**DATA UNDER STUDY**:
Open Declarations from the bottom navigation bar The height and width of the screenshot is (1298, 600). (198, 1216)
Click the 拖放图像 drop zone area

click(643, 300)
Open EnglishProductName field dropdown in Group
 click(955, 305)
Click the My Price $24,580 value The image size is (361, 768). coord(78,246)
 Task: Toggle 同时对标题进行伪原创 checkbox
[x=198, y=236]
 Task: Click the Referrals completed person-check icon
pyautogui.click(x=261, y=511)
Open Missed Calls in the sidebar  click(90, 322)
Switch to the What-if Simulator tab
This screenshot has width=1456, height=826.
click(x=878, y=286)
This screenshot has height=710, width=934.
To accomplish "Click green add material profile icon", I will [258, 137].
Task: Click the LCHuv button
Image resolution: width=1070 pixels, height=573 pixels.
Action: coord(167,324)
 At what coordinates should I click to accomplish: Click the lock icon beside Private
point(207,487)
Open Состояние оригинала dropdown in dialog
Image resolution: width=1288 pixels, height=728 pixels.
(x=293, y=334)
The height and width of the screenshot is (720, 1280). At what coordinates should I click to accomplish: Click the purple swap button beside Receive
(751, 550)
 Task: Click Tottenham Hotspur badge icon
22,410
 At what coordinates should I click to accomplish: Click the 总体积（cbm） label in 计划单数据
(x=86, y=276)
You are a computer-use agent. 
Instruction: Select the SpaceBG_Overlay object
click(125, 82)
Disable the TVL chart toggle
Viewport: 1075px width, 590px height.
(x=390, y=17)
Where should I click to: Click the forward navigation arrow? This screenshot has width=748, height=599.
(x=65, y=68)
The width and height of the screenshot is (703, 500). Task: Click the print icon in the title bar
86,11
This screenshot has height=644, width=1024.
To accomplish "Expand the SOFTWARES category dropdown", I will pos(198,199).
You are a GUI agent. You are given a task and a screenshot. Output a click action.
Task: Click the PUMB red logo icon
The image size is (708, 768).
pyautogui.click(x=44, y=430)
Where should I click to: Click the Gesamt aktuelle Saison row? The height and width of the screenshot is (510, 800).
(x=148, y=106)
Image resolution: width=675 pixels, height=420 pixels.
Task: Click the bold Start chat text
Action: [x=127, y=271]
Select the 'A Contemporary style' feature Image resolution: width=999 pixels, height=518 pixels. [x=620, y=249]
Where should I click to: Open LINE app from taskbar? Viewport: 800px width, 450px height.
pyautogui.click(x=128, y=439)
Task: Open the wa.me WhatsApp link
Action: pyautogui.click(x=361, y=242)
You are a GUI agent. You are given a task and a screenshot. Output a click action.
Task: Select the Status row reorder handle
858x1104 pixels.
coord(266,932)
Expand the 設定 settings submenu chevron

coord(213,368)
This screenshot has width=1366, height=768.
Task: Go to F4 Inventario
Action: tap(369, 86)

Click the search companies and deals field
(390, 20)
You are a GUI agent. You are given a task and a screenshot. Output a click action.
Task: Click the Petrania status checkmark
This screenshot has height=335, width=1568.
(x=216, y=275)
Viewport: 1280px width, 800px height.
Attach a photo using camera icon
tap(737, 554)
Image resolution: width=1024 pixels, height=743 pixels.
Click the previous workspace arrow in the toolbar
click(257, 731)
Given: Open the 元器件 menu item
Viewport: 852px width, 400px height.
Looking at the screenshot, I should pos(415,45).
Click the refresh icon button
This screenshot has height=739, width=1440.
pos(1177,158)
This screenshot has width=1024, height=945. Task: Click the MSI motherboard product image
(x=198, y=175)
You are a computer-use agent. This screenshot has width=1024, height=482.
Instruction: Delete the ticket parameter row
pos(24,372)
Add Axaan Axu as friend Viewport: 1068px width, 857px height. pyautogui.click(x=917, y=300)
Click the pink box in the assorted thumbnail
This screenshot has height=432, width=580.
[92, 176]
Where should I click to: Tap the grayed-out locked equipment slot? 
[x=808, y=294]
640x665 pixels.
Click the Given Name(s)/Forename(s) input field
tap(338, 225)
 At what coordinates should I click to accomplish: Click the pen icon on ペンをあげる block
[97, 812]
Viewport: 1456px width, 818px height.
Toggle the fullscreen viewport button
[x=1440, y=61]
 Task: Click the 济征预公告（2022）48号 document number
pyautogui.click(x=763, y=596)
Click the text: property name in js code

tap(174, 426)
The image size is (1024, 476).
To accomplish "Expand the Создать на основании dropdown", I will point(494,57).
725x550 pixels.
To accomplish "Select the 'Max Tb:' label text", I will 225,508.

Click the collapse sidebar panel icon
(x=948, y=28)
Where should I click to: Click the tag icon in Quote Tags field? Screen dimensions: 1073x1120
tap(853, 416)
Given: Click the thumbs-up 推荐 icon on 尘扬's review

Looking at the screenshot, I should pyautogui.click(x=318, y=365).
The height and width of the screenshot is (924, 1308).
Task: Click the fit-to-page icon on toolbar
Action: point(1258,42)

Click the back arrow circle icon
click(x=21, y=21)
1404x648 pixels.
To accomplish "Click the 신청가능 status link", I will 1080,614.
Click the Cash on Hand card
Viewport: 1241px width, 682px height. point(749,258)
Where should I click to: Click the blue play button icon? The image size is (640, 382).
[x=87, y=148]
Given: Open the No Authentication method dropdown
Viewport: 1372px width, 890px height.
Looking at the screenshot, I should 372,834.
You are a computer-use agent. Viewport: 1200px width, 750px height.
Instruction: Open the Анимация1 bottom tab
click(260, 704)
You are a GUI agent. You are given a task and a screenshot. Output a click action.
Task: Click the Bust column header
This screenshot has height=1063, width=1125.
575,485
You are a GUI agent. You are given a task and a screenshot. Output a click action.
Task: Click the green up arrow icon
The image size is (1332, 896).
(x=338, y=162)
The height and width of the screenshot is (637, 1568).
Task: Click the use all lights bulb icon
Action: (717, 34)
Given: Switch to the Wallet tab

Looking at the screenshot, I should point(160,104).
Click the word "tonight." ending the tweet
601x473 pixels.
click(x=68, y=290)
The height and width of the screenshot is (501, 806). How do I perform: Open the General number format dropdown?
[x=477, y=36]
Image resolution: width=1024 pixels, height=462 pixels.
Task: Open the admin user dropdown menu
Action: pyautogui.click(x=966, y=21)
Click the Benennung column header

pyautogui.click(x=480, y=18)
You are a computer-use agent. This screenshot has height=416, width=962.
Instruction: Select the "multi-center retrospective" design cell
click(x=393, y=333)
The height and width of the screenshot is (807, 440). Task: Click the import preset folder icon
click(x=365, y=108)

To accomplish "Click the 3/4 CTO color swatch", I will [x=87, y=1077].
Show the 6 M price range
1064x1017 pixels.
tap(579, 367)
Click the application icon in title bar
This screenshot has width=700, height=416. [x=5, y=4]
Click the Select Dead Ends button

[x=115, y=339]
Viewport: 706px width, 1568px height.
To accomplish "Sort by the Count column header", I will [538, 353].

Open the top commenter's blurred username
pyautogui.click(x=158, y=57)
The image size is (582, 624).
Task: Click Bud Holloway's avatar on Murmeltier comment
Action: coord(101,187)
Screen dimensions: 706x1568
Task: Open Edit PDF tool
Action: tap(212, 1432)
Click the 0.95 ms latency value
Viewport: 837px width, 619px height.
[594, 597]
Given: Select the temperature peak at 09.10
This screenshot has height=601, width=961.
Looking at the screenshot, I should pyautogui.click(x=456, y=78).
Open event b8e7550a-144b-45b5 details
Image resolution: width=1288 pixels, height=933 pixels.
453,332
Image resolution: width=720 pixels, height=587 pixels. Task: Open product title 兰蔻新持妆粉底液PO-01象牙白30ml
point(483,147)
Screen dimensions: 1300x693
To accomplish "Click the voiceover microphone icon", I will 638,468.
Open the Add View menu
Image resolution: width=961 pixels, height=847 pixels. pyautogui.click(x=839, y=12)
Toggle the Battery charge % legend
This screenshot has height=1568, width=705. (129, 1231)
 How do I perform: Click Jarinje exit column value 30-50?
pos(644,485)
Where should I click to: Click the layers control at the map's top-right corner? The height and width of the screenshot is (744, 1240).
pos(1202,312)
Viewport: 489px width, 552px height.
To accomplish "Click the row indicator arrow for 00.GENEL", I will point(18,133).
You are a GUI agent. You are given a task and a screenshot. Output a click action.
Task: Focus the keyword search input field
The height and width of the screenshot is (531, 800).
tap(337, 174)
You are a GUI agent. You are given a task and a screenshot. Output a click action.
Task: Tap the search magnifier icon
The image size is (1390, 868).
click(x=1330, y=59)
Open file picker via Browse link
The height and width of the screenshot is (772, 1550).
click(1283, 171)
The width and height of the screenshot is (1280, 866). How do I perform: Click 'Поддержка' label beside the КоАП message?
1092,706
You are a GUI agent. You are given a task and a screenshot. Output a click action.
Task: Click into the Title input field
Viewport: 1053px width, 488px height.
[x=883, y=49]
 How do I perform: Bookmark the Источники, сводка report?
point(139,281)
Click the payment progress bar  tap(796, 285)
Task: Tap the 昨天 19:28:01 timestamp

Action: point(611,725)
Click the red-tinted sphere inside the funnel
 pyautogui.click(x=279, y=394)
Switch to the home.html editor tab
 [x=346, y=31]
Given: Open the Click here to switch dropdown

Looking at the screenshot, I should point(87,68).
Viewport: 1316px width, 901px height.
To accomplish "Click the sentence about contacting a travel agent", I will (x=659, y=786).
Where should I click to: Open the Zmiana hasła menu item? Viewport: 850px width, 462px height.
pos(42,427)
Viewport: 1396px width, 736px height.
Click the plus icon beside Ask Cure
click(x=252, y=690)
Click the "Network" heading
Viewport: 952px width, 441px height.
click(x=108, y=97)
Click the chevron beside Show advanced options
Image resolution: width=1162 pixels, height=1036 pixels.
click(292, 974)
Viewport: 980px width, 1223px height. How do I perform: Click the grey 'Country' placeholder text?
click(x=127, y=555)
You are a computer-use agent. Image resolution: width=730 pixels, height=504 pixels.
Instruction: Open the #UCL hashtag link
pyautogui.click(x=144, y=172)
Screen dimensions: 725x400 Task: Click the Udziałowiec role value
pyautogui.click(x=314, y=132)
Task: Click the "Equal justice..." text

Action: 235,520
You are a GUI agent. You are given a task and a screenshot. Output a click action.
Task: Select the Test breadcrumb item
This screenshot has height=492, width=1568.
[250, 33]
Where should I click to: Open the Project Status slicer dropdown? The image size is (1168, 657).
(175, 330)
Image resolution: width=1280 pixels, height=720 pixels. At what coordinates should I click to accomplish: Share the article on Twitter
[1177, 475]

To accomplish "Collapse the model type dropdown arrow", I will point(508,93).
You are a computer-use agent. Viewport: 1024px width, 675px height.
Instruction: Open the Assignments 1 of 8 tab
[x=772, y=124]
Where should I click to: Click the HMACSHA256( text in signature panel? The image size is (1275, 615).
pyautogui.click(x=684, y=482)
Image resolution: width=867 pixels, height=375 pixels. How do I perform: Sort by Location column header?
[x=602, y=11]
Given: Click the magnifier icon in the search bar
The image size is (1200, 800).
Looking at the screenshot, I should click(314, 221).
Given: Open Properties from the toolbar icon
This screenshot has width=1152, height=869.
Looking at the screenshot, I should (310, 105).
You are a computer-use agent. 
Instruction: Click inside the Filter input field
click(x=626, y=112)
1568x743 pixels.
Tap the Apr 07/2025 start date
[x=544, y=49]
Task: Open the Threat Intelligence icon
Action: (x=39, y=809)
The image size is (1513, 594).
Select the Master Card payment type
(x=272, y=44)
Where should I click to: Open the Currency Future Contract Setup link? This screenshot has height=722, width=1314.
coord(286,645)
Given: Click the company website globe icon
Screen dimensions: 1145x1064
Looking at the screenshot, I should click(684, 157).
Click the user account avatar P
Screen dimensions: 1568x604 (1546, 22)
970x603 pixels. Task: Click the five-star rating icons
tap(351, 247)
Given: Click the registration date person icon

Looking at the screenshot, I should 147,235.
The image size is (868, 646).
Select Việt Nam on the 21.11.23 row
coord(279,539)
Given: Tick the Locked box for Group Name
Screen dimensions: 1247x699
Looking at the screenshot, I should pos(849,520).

**TASK INSTRUCTIONS**:
Word for word, restate the lines of the data above that fall between the line holding "1404x648 pixels." and the line holding "Task: Click the Bust column header", inclusive, and no other lines.

**RESULT FOR THIS EXERCISE**:
1404x648 pixels.
To accomplish "Click the 신청가능 status link", I will 1080,614.
Click the Cash on Hand card
Viewport: 1241px width, 682px height. point(749,258)
Where should I click to: Click the blue play button icon? The image size is (640, 382).
[x=87, y=148]
Given: Open the No Authentication method dropdown
Viewport: 1372px width, 890px height.
Looking at the screenshot, I should 372,834.
You are a computer-use agent. Viewport: 1200px width, 750px height.
Instruction: Open the Анимация1 bottom tab
click(260, 704)
You are a GUI agent. You are given a task and a screenshot. Output a click action.
Task: Click the Bust column header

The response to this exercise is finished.